(Exercise details):
Among these records, which lines include "agent"? Copy them out.

[Start of section]

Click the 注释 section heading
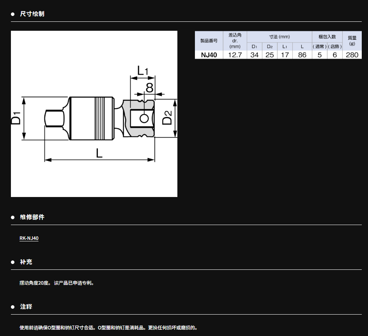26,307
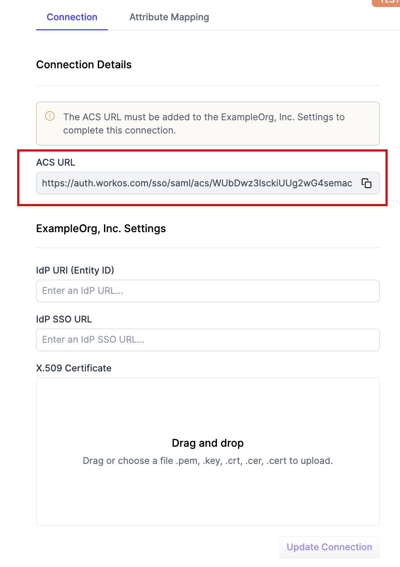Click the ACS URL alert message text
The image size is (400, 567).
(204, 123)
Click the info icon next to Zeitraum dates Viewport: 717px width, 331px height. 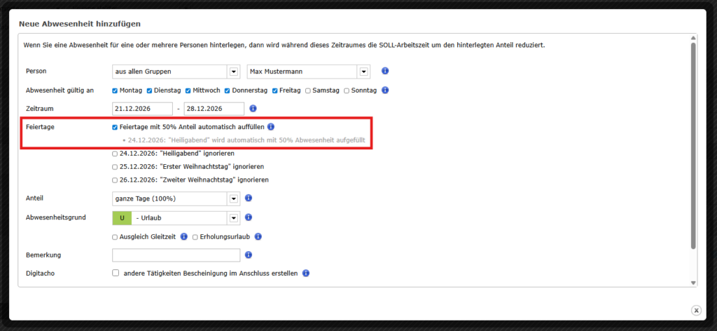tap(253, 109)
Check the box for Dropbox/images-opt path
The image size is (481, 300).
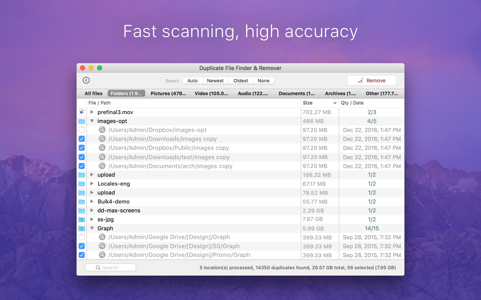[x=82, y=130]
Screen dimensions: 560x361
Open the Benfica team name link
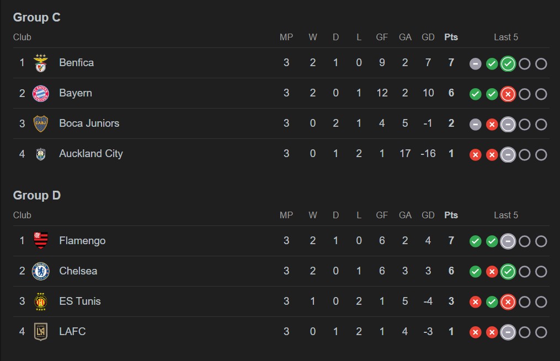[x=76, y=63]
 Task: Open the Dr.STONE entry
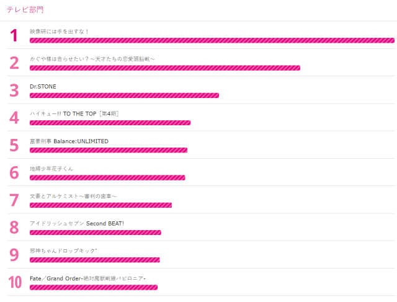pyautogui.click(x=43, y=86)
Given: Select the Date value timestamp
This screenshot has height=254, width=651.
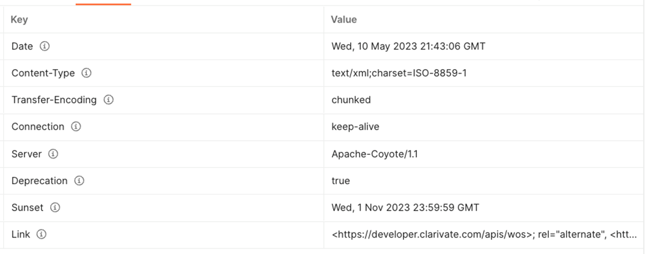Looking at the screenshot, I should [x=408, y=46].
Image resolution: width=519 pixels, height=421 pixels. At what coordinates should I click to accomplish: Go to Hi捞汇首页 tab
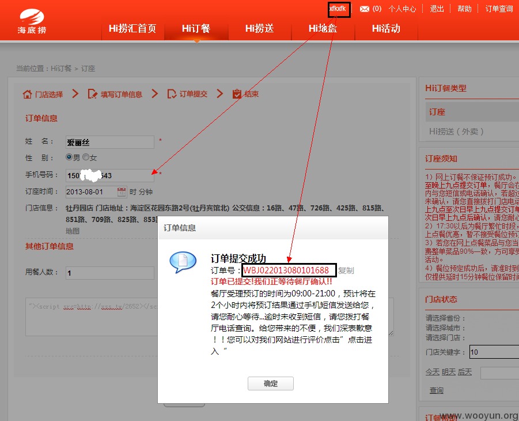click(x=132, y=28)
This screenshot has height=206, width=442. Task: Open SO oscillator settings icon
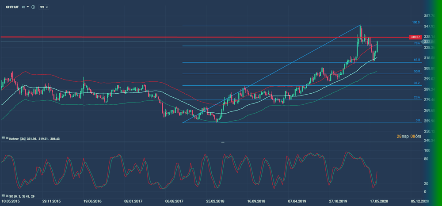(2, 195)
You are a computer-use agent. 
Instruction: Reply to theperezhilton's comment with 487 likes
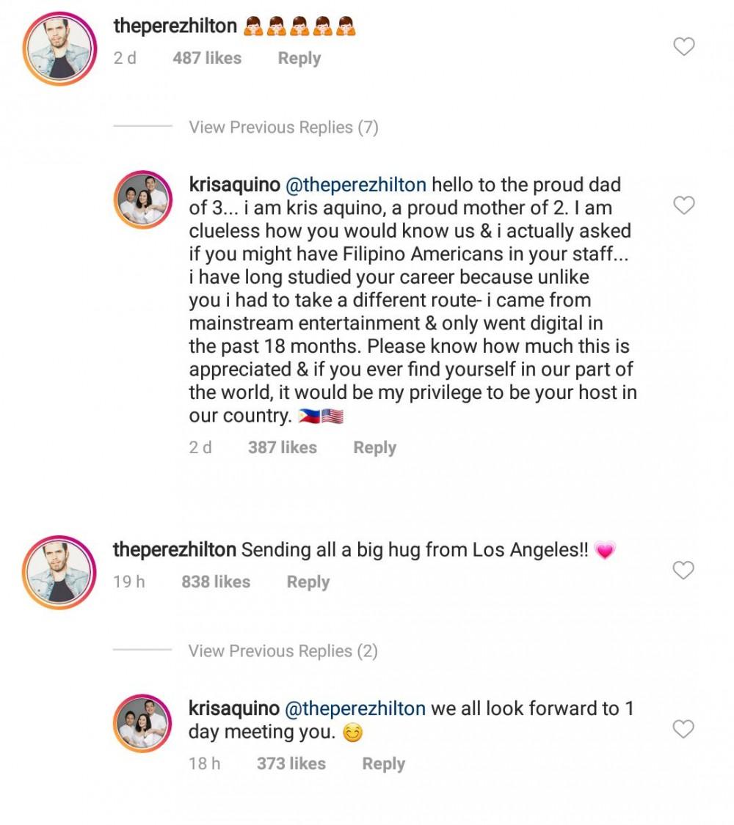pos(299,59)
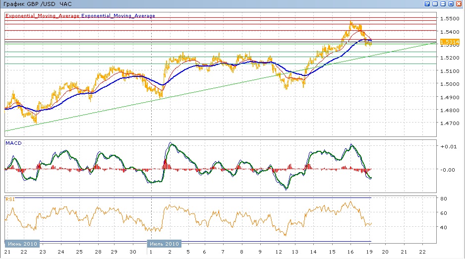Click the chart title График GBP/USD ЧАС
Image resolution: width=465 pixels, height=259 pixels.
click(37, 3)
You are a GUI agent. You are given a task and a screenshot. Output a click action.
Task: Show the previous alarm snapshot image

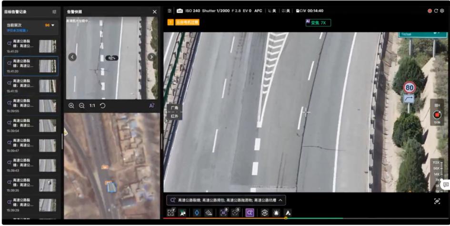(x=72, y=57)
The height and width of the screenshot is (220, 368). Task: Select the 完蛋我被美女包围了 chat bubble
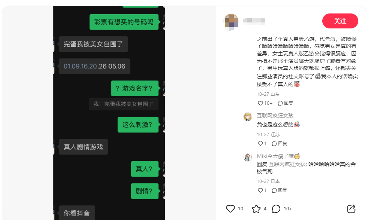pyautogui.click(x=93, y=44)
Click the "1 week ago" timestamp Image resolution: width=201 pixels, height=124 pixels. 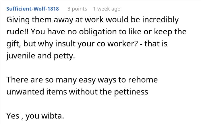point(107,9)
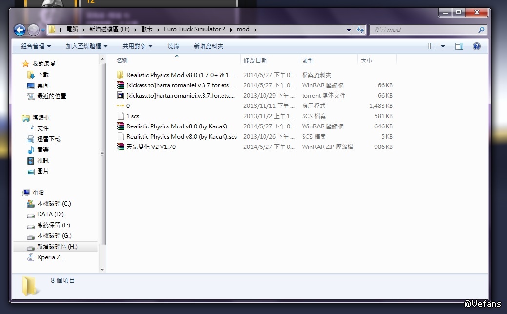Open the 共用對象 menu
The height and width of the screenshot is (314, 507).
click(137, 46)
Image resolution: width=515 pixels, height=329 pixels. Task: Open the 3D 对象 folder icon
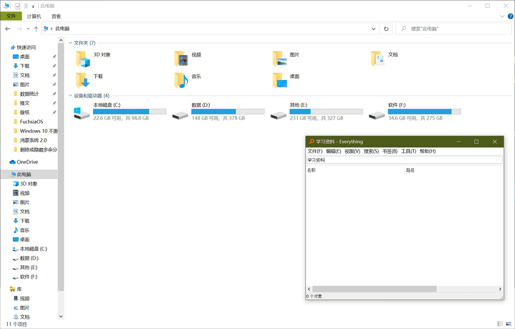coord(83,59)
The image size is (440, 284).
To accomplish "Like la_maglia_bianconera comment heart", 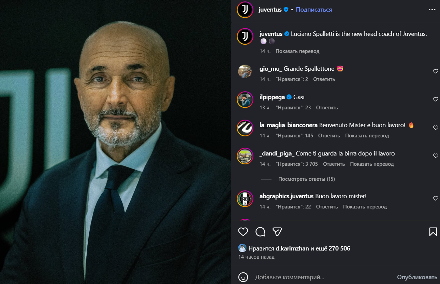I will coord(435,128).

[End of section]

(Your solution):
You are a computer-use agent. 
You are a GUI agent. You are given a task and a screenshot. Output a click action.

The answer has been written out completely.